I was a lot more nervous than excited as yesterday's Digital Event approached. That's unusual. I love E3, the big reveals and surprises get me giddy, but my Nintendo spider sense (Gohma sense?) was tingling. Danger!
In hindsight Reggie tried to let us down gently with a disclaimer about transformation. That may not have dampened our enthusiasm at the start but it was clear by the end that transforming means transitioning. And transitions on Nintendo platforms can be rough. Last year was all snappy humor, creativity and a declaration of confidence in the 3DS and Wii U that took many people by surprise. This time the medium was similar but the message was altogether different: it's the final year of both the Wii U and the 3DS. The age of tentpole announcements for these machines has passed and ultimately the show could only disappoint.
Sure enough, our hopes dimmed with each Nintendo franchise reveal as we saw spin-offs instead of mainline games. Giving us smaller experiences to keep us playing between the big ones is good in theory, Captain Toad was brilliant, but without 3rd party support the Nintendo audience is always hungry. If you tease a hungry gamer only to deliver a series of boardgames and weird multiplayer offshoots you're asking to get bitten. Cue backlash.
Also missing was the traditional, 'one more surprise'. We expect this now. Nintendo knows it. It's a common feature of previous E3s and even the typical Nintendo Direct but instead they ended with a self-indulgent YouTube montage and an abrupt cut to the Treehouse Live team. An awkward end to an awkward 50 minutes.
So here we are, a little bit sadder and a little bit wiser. Venturing into the news void, the gap between systems. It's no mystery where Nintendo's biggest development teams have gone...
- Mobile: the DeNA partnership is a huge deal for Nintendo and they are the ones handling the majority of development. The first few releases, due out this year, need to be compelling and you can be sure the company is working hard to make this gambit count. When the pressure is on to finish a game often every studio at Nintendo from Retro to Monolith Soft to the different internal divisions all throw their weight together. Just because these games are mobile doesn't mean they aren't absorbing significant resources.
- QOL: I hesitate to place blame on this for Nintendo's light showing, but this is Iwata's pet project and who knows what he's throwing into making it a success?
-The NX: This "dedicated gaming platform" is widely suspected to replace both our handheld and console hardware, consolidating Nintendo's development resources and creating one big future userbase.
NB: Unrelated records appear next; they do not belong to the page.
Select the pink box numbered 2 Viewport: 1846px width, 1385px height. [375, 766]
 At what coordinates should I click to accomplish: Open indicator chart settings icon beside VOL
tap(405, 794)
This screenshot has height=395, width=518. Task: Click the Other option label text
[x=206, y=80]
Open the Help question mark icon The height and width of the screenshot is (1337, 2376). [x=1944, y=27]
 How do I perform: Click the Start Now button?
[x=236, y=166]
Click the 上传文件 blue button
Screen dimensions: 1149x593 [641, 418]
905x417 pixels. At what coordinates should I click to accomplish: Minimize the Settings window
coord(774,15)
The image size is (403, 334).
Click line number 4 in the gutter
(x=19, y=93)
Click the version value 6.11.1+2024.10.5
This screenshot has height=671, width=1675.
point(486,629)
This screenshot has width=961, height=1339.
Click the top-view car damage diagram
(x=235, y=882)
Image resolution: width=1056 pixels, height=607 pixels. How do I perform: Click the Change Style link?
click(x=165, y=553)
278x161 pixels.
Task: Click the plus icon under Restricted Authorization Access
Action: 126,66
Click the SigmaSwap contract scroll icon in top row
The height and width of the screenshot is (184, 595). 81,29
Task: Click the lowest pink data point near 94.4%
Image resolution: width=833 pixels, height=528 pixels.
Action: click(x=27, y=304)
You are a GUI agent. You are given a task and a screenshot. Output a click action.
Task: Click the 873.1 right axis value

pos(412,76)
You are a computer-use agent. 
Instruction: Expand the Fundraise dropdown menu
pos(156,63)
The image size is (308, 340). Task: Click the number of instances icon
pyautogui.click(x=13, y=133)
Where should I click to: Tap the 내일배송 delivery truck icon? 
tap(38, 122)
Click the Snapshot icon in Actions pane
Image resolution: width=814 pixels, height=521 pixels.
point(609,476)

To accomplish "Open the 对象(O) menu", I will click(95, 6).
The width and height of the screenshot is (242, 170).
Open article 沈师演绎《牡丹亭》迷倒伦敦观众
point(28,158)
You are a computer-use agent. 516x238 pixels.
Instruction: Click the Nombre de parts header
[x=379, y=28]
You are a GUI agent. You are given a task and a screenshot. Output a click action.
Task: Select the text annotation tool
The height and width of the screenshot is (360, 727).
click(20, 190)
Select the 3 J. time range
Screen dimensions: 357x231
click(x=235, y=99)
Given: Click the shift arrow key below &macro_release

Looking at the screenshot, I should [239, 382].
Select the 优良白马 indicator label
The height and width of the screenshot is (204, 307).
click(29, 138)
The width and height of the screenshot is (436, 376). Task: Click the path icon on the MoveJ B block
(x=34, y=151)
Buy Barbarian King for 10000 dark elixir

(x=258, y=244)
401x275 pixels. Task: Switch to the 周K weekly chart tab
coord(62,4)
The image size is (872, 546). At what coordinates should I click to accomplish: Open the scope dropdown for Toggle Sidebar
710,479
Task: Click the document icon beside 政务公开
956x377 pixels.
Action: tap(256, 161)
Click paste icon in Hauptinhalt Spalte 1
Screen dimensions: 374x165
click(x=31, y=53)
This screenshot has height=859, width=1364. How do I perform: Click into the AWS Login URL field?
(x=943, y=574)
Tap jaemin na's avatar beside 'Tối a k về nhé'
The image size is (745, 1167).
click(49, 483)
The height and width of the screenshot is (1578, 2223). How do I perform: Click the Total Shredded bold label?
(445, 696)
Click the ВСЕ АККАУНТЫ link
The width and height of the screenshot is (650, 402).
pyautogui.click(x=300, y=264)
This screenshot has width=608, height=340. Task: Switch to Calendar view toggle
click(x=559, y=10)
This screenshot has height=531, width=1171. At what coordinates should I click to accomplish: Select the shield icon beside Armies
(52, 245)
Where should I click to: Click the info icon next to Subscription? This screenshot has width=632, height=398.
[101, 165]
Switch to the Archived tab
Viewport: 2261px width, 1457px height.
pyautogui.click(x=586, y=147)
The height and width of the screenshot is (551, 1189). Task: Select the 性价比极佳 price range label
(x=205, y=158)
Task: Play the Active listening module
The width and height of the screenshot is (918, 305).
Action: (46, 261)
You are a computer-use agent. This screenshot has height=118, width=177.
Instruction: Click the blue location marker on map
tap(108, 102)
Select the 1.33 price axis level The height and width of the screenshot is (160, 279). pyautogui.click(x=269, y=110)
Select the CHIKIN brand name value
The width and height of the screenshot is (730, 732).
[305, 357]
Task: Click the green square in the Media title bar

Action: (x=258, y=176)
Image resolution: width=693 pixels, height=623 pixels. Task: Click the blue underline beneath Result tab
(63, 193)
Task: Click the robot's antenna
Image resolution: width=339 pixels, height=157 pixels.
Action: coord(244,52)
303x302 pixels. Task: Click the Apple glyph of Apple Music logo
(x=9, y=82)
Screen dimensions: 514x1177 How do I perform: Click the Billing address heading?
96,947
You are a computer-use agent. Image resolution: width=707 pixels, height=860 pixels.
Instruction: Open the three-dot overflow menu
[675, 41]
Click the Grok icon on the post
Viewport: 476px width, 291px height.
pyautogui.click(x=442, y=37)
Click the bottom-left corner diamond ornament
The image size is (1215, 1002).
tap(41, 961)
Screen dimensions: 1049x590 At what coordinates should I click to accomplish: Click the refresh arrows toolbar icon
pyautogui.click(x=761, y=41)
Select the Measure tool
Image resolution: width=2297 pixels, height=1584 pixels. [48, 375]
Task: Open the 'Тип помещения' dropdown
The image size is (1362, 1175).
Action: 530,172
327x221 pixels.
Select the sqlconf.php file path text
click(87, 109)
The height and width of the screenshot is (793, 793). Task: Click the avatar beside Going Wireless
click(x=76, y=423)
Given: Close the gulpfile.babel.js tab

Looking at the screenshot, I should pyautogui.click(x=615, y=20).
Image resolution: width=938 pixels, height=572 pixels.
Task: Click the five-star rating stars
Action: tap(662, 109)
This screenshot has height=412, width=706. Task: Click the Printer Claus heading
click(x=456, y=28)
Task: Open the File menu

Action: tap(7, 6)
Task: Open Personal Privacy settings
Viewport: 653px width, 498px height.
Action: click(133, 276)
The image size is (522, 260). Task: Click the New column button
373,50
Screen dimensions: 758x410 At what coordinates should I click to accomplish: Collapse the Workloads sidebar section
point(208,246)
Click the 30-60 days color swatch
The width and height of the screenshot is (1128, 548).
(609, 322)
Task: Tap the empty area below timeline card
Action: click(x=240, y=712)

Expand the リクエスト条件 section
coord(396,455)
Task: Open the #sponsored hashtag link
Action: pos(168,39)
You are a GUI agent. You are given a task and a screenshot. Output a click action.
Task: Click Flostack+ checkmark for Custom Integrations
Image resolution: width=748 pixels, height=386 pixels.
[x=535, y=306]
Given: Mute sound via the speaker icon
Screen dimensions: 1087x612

Whatever form it takes, the fact that it's approaching when both systems are dramatically winding down is no coincidence.
Nintendo Tokyo, Garage, Retro Studios are known to be working on a large number of undisclosed titles, some of which have been in active production for 2 years. Games of this caliber could have blown the doors off the show and propped up the Wii U for at least another year, but without even a hint about them it's not hard to guess where they are headed. Zelda's absence is an even bigger herald of the move to NX. Miyamoto talked about having great Zelda footage right now that they aren't showing, which signifies the game's disappearance isn't about some stylistic makeover. Zelda is still promised as a 2016 Wii U release, but the real surprise now would be if it was Wii U exclusive.
The timing of all of this seems to confirm the transition to NX has begun. Looking at the history of Nintendo handhelds 3DS is due for a replacement next year and everyone wondering how long the Wii U would be around in the face of consumer disinterest seems to have their answer now too.
Nintendo fans are now in a holding pattern until the next big thing drops. And it's going to be a long wait.
Still, although we've discovered the current gen surprises are all spent, we can take a step back and enjoy this being one of the Wii U's strongest years. You'll have to pry Splatoon from my cold, dead tentacles, and just ahead is Yoshi, Xenoblade, Fatal Frame, Star Fox which has a great core from Nintendo and will no doubt become more and more dramatic and impressive under Platinum's wing. And of course Super Mario Maker, a gamer's dream since 1985. The 3DS has a healthly line-up too, even if this event did little to add to it.
E3 may be about selling anticipation for future games, and that's a large part of the fun of being a gamer, but it's easy to lose sight of the games themselves and here and now Nintendo systems are still seeing compelling exclusives unlike anything else available. Next year we will have the opposite problem, no games but plenty of exciting announcements. By then, if not hopefully before, we will appreciate the difference.
Really nicely written, thanks. After swallowing such disappointment and coming to terms with my fear, I am a little more forgiving and understanding. I think you hit the nail on the head here, this all sounds about right.
I think a lot of those were just showing those games last. To me, the one last surprise thing has to come after some sort of fake out that they're wrapping things up. That's why I was thinking of Paulatena in my original post.
Well, there's kind of a blurry distinction, but I think it's generally not uncommon to save one of the better reveals for the end. It doesn't mean everything has to be 2004 Zelda "JUST ONE MORE THING" style, but finishing strong is common enough in E3 presentations that it makes sense to sort of expect it (at least if the show felt a little light on content).